* _WHAT IS BEING ASKED_: Find the word "click" in the records and copy every line where it occurs.

(Saved data entries)
____

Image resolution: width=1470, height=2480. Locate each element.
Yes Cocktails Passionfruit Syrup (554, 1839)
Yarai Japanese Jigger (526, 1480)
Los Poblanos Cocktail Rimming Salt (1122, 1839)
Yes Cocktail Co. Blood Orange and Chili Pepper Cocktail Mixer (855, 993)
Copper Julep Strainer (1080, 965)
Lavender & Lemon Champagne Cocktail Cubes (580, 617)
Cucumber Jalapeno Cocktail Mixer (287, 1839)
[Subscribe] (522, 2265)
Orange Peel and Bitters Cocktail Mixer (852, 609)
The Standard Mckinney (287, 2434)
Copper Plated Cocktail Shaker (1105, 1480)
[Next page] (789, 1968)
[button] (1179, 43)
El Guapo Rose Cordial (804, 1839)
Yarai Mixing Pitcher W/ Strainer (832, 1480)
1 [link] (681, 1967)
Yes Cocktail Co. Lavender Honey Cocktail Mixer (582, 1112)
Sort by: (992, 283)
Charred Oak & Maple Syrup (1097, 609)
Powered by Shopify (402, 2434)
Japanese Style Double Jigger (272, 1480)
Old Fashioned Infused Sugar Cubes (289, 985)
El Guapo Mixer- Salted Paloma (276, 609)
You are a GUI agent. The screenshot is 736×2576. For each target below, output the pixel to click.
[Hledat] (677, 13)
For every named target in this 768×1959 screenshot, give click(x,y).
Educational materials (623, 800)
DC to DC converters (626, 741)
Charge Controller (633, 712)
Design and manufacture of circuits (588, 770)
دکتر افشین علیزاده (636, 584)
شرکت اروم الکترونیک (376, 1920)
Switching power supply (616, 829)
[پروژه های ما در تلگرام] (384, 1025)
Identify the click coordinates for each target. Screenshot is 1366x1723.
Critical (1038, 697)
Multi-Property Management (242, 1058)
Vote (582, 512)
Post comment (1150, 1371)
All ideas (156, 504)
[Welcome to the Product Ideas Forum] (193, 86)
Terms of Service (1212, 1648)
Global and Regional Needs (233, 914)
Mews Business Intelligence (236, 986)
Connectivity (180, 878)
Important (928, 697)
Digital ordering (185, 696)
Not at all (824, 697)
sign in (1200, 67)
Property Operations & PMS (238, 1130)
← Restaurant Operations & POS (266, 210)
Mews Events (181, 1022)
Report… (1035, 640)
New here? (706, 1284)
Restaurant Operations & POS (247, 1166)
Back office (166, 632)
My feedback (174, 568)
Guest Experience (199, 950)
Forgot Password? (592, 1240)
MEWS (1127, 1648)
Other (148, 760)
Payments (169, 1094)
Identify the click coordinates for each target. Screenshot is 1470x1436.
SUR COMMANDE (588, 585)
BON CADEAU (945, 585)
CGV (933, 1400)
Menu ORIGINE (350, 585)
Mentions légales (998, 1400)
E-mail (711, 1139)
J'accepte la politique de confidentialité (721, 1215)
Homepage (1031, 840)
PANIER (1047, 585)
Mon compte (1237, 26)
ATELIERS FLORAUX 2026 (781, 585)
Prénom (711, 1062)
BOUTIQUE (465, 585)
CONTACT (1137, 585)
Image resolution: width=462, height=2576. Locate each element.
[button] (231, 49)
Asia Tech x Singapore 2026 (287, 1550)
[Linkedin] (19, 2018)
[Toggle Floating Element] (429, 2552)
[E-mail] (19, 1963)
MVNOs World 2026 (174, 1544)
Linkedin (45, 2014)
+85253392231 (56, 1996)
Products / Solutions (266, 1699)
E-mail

____

* _RESPONSE AREA_:
You are a GUI agent. The screenshot is 736×2576. For each target below, output the pixel to click.
For every named target in this 768×1959 screenshot, give click(x,y).
Identify the click coordinates for each target. Screenshot is 1366x1723.
Identify the click coordinates for each target. Screenshot is 1470x1436.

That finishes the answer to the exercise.